2. He was sort of shy just like my girl whom he took under his wing and believed in so fiercely, understood what she was about so clearly that as a parent, I was happy. They were two Virgo peas in a pod, liking science fiction, comfortable silences, spending an hour listening quietly together to Odetta sing.
3. He had a wicked sense of humor, and when he arranged for her to go to New York, and he sitting down to dinner with her and people that she was in awe of, he kept egging her on about being able to handle the eight courses of sushi he had arranged for the meal. “How you doing, Sam?’ she said he would say with a sly grin. He had done something similar in the studio, telling the three young bloods who were Samantha’s musical crew to just try the potato chips in the pantry, just try them, they were hot ones, yep, but they could handle them. We laughed so hard as those three lost their voices, determined not to show one sign of mouths on fire, show me the extinguisher in front of the likes of the Great Leroi Moore.
4. He called me Lulu, a nickname I gave myself as an alter ego, and supposedly private until my daughter called me that in front of him, and that became all that he called me. We talked quantum physics, and Roi said: “You know Lulu, until I met you, once I started talking quantum physics, to anyone else, the conversation shut down, but you….”
5. He somehow convinced my child to quit her job in Los Angeles and move cross country to Virginia, which she did without a thought having discovered for herself a kindred spirit, an old soul friend who called her Sam in such a musical way because Roi was a music man. I flew out to help her drive from LA to Charlottesville and on the way, with me driving, and her thinking, she wrote many songs. Roi said in the studio one day, “Sam, I am going to put you in a car and send you back to drive through Oklahoma again if that is where this song came to you.” (Fade Away) and we weren’t entirely certain that he wasn’t one hundred percent serious.
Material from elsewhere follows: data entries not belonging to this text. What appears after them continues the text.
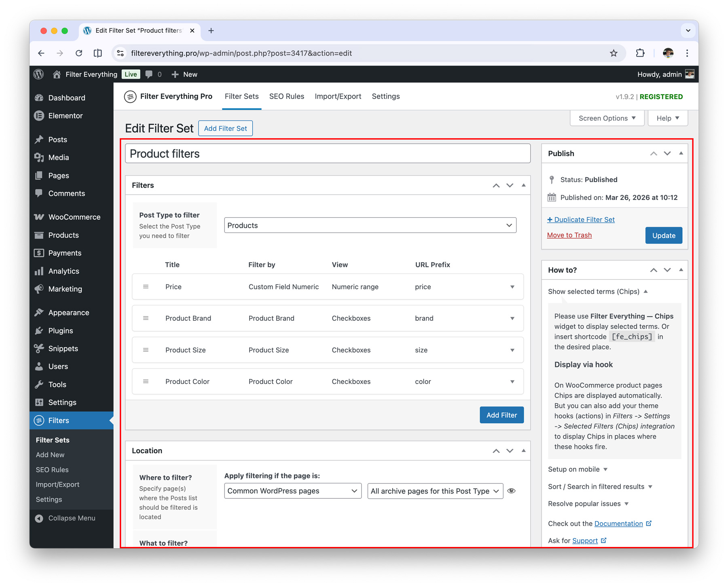The width and height of the screenshot is (728, 587).
Task: Expand the Setup on mobile section
Action: click(578, 469)
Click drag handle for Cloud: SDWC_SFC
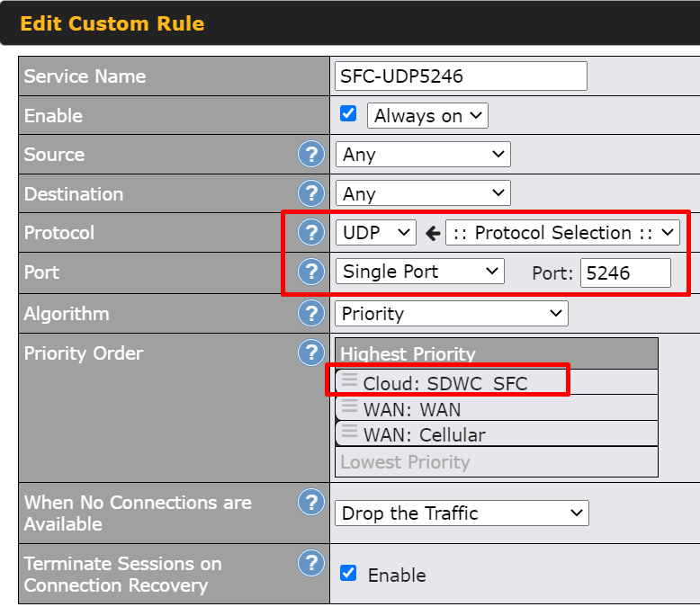Image resolution: width=700 pixels, height=607 pixels. [x=349, y=382]
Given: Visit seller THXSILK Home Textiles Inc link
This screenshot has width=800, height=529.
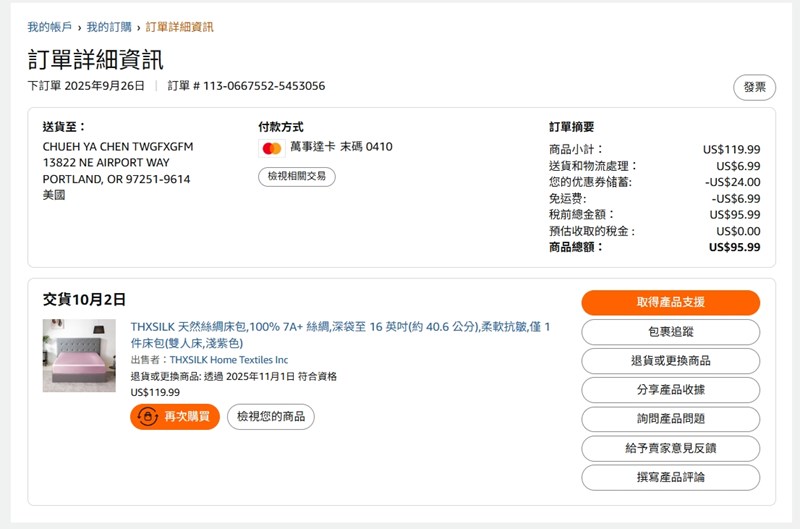Looking at the screenshot, I should [x=228, y=360].
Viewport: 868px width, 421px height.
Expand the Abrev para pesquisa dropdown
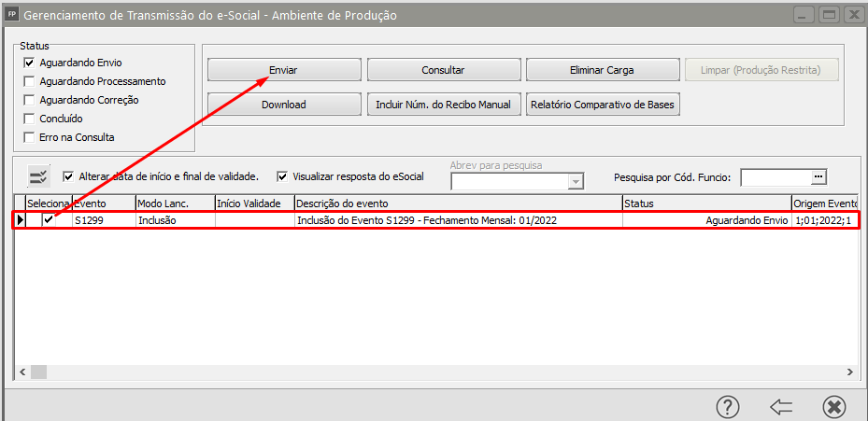tap(576, 182)
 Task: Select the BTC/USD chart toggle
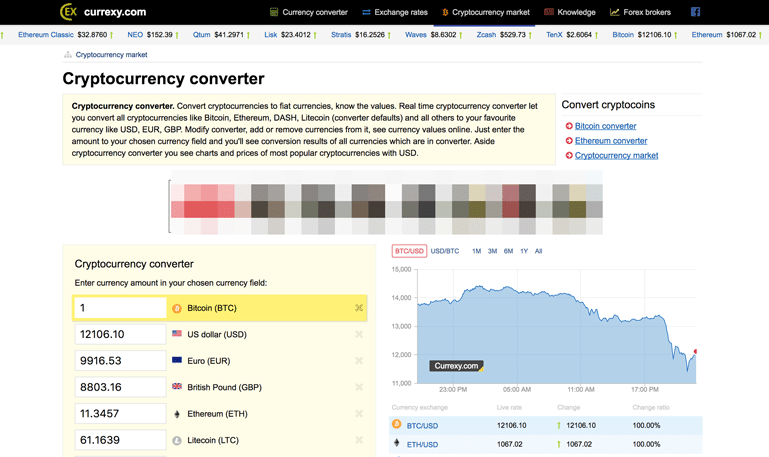coord(409,251)
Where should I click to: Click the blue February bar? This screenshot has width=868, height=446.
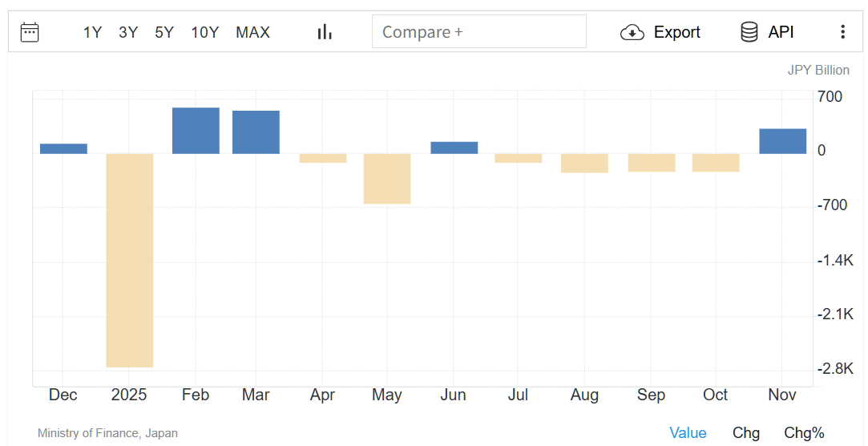(196, 131)
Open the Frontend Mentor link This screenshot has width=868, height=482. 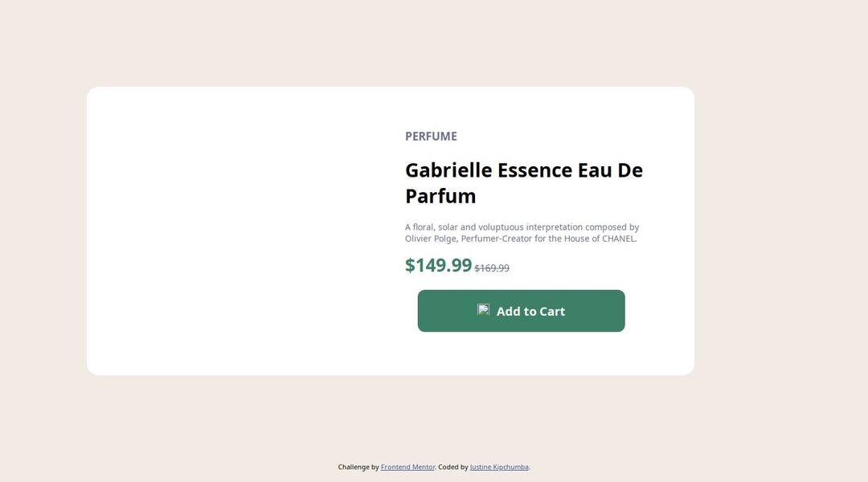407,467
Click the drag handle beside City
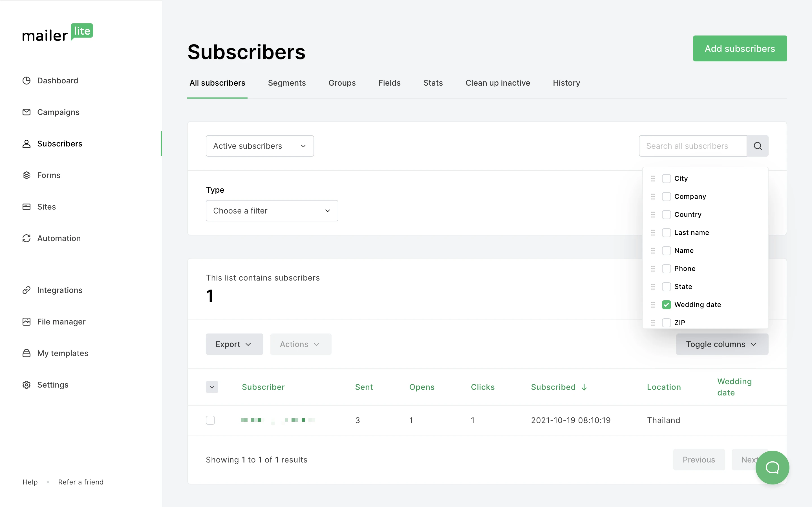812x507 pixels. [653, 178]
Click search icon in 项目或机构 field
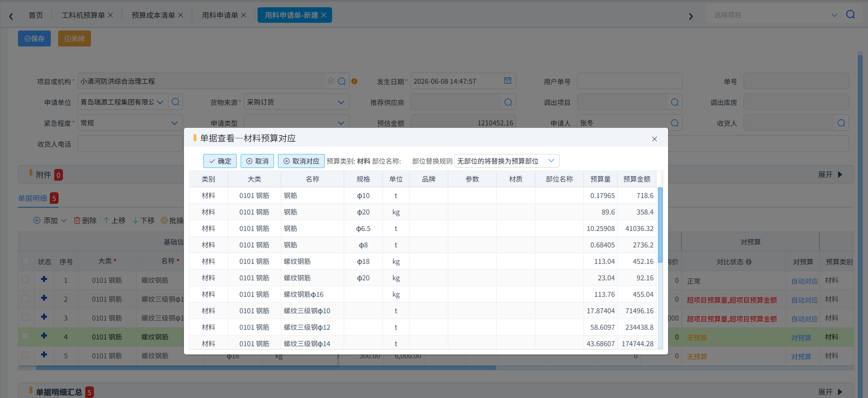 (x=342, y=81)
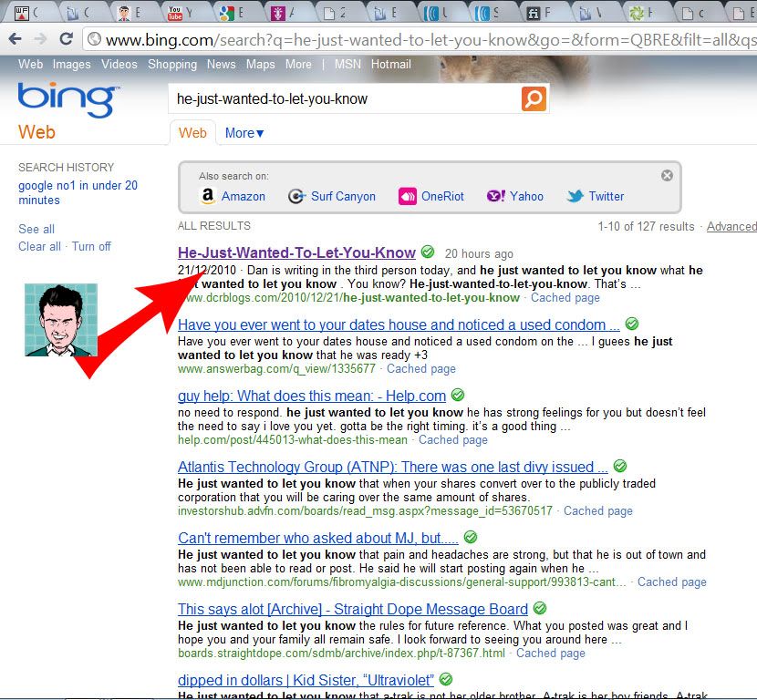Click the pink OneRiot icon

click(407, 196)
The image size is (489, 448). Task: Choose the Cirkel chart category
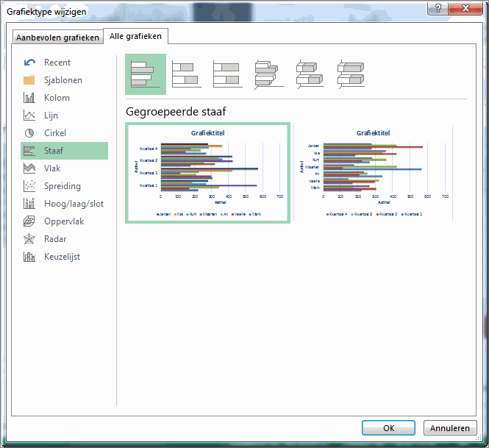(x=54, y=133)
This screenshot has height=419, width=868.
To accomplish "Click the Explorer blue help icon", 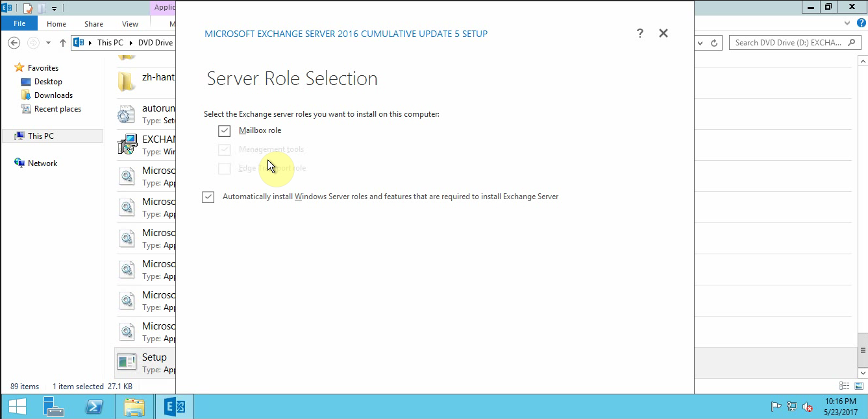I will click(861, 23).
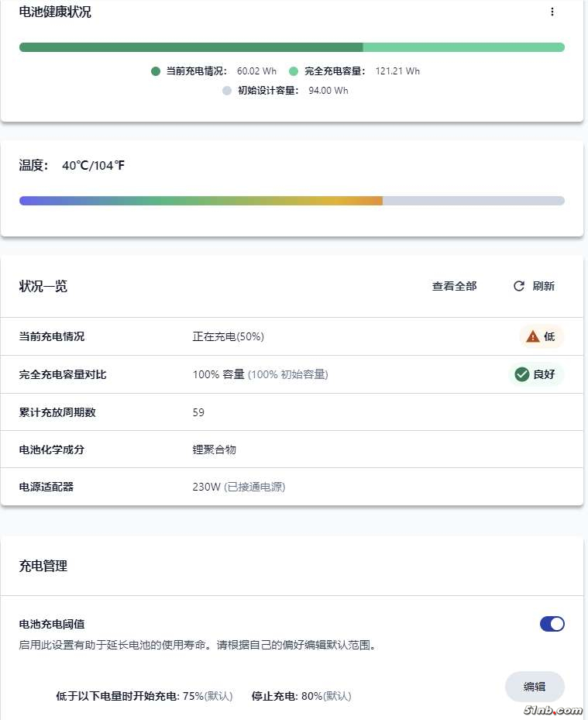Click the 充电管理 section heading
Viewport: 588px width, 720px height.
pos(43,567)
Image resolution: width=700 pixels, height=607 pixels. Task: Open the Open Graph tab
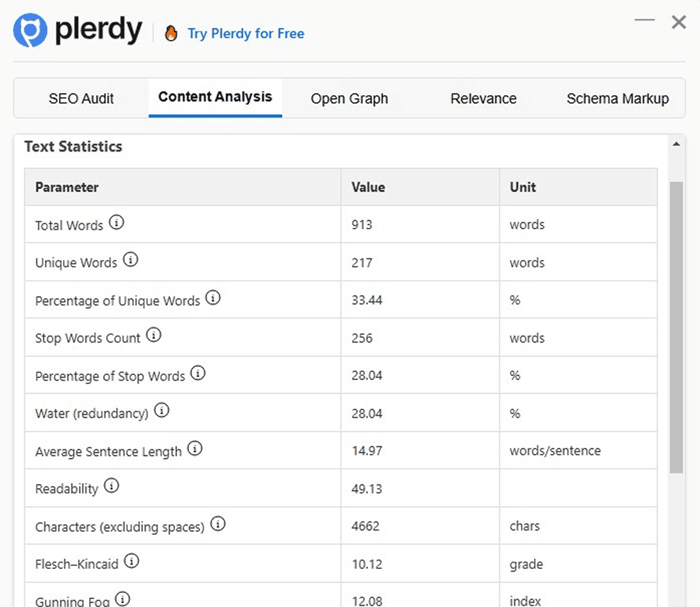[x=349, y=99]
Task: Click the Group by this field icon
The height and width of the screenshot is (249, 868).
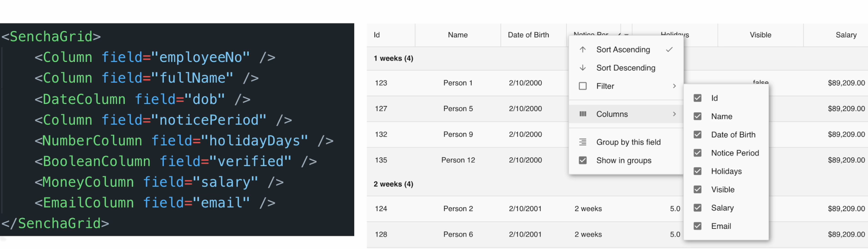Action: pyautogui.click(x=583, y=142)
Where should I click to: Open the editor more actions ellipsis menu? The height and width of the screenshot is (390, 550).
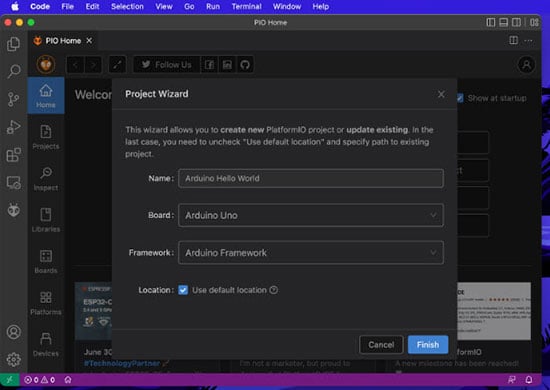(x=528, y=41)
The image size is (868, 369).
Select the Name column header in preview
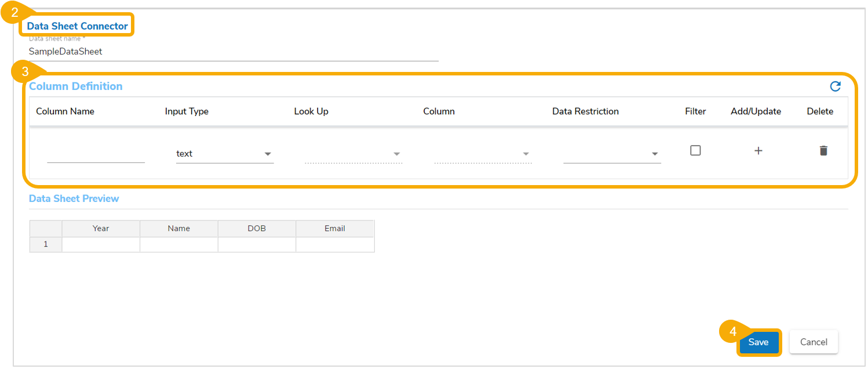(x=179, y=229)

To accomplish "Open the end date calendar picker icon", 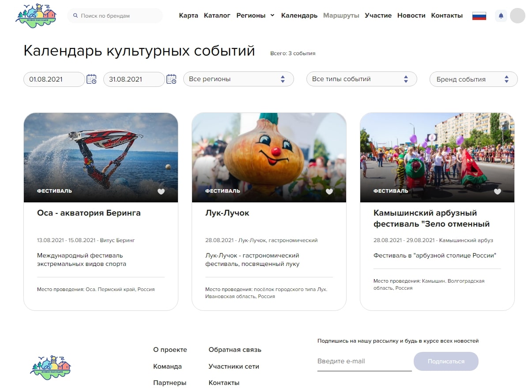I will click(171, 79).
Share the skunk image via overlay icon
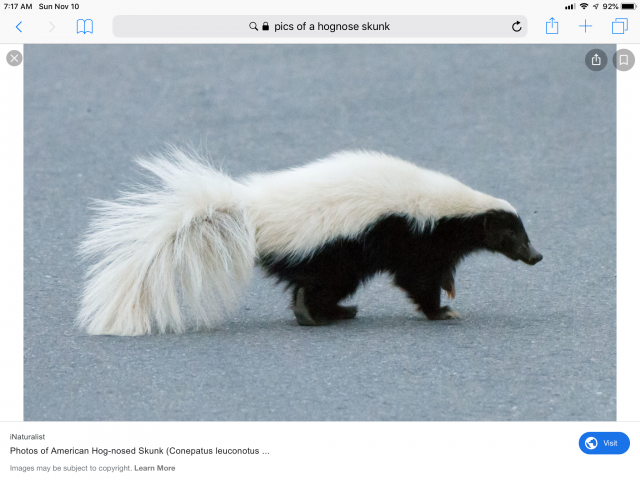This screenshot has width=640, height=480. [596, 60]
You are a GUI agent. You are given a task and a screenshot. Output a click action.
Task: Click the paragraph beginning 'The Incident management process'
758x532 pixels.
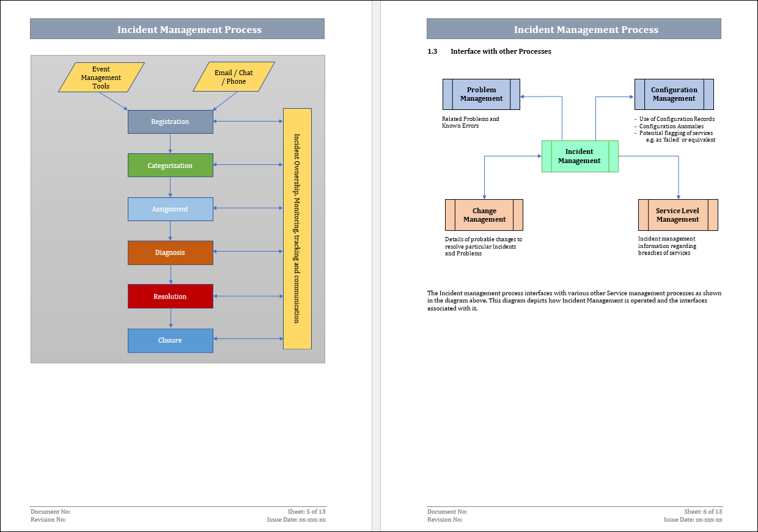pyautogui.click(x=573, y=301)
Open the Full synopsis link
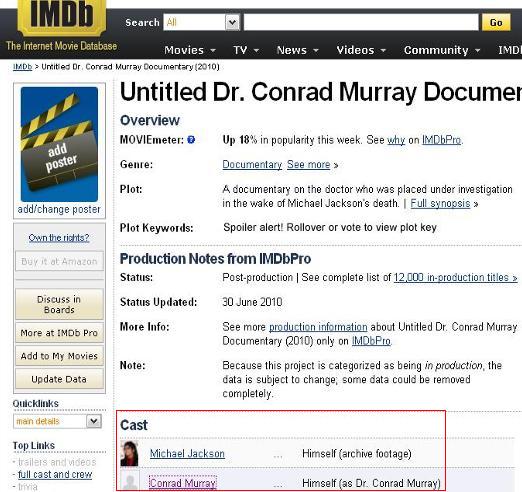 click(440, 203)
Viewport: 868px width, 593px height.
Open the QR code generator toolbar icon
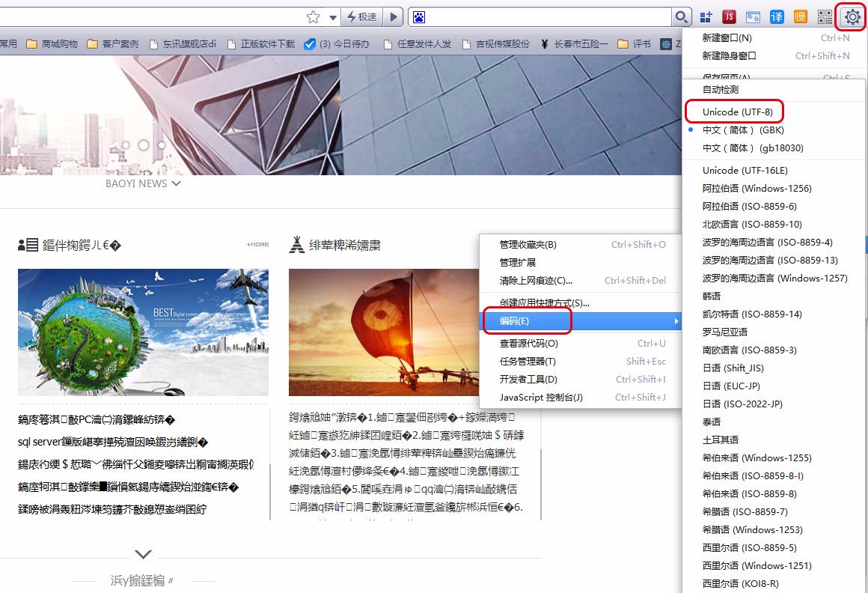(825, 16)
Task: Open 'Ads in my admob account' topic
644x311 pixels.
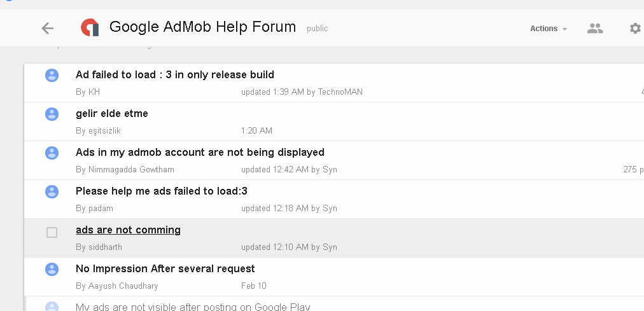Action: (200, 153)
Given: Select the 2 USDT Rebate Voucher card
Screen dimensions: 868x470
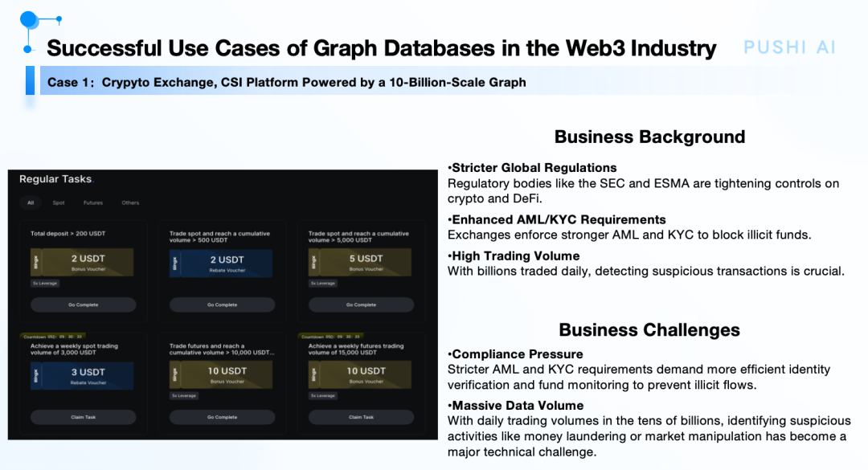Looking at the screenshot, I should pos(221,264).
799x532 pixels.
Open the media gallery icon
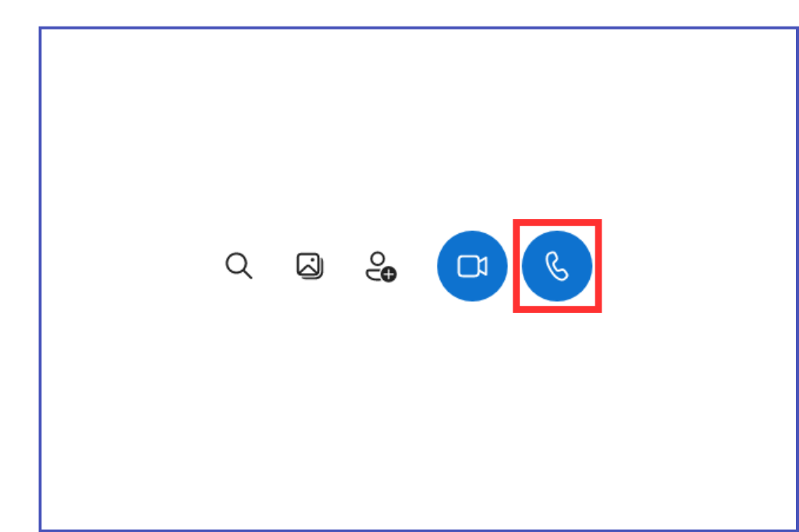pyautogui.click(x=310, y=266)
6. Roi kept you on your toes for he was a hard person to read, and it took awhile sometimes to figure out that he was mostly just pulling your leg, so when he dead panned one night to Samantha, “Sam, I think you should change this word to that in this song, we at first thought he was serious until he started laughing and said: “you don’t even have to split fifty fifty with me, just 70-30 will be good enough.” He appreciated what she did, and was so secure in what he did that he never tried to make her feel less than.
7. We arrived at night in Virginia and we were to stay at his place, and it was dark, and the roads unknown to us, and so I got more and more concerned the further up that old road we traveled. When I saw the house, just the way that Roi kept beautiful little white Christmas lights around the trees outside, I knew perhaps this person I had yet to meet might also be an old friend.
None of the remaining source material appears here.